For the last two months, I’ve been mostly muddling through the days, swimming in a sea of thoughts following our elections. While I’ve completely accepted and absorbed the consequences to these results, I’ve been racing through my mind about the many pathways and outcomes we may soon have to face.
Despite the enormous gulf that exists between us, we must not degenerate into demonizing our fellow citizens. One cannot blame people for voting the way they did. Despite what I might think about their choices, we must respect the will of the people and join together as Americans. For those who refuse to do so, I ask you to remember that no election result is permanent and those who fought you this cycle might as easily become your allies in the next election. Voters can change minds, in other words, so diminishing them for their choice is never a way to go about conducting politics.
Our feelings of frustration are better directed at the Democratic Party, the candidate herself, and the campaign she ultimately ran. While they may never admit it, the date of September 10 will always be seared in my mind as the date the election was sealed. For it was on this date that Mrs. Clinton called “half” of President-elect Trump’s voters “deplorable.” A comment so flippantly made, so carelessly delivered, with the added distinction of being prefaced with the words, “You know, to be grossly generalistic . . .” All above a little podium sign that prominently displayed in purple and white “Stronger Together.”
How could any person expect to lead a country—much less win an election—after saying such remarks as these? Any person thinking forthrightly about the qualities of leadership and governance would do well to remember the lessons of this sad episode. More was expected of the woman candidate running for president, it’s true. And some of that double standard was indeed very unfair and biased, to be sure. But I also must believe that some of those expectations were a result of the competency and experience that were her supposed calling card.

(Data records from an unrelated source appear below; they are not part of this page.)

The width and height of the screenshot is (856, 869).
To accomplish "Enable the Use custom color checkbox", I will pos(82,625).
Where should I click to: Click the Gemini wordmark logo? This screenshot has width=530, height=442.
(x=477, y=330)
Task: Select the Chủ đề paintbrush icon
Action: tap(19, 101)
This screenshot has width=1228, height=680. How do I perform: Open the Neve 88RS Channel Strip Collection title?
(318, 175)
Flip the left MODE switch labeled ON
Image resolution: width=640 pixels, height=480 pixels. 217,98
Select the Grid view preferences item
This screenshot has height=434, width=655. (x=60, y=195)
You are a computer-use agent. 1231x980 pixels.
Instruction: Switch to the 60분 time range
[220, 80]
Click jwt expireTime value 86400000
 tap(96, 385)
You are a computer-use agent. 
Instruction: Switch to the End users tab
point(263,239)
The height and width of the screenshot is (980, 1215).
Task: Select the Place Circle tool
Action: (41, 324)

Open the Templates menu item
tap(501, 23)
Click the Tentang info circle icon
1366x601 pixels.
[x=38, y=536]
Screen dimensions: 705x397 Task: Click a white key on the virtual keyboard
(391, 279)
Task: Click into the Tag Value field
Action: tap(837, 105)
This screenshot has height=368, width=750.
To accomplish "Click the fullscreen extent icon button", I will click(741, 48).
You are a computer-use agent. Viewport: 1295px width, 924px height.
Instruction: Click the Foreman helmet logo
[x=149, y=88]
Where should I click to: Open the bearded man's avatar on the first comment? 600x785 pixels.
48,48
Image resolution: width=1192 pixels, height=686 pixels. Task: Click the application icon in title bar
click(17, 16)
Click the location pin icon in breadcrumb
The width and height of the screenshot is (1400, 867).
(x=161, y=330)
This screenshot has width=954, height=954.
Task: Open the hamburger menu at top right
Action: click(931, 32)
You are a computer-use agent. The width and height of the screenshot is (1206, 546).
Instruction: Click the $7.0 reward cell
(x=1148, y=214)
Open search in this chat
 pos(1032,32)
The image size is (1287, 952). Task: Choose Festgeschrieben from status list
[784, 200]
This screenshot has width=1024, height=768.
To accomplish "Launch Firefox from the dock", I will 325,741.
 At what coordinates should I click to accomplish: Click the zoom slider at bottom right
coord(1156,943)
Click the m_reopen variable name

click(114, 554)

2008 should have been a clear lesson that this also was not a winning strategy with the broad electorate. To be sure, experience in governance is a good thing to have. But experience may also be predicated upon poor judgement and lead to equally bad consequences, making such qualifications as useless as choosing a novice. With anchors such as the Iraq War, the intervention in Libya and the nonintervention in Syria, one could be forgiven if the Democratic nominee had all the foreign policy hallmarks of a Republican over her opponent. Perhaps this heightened the contrasts this election year, though I doubt it.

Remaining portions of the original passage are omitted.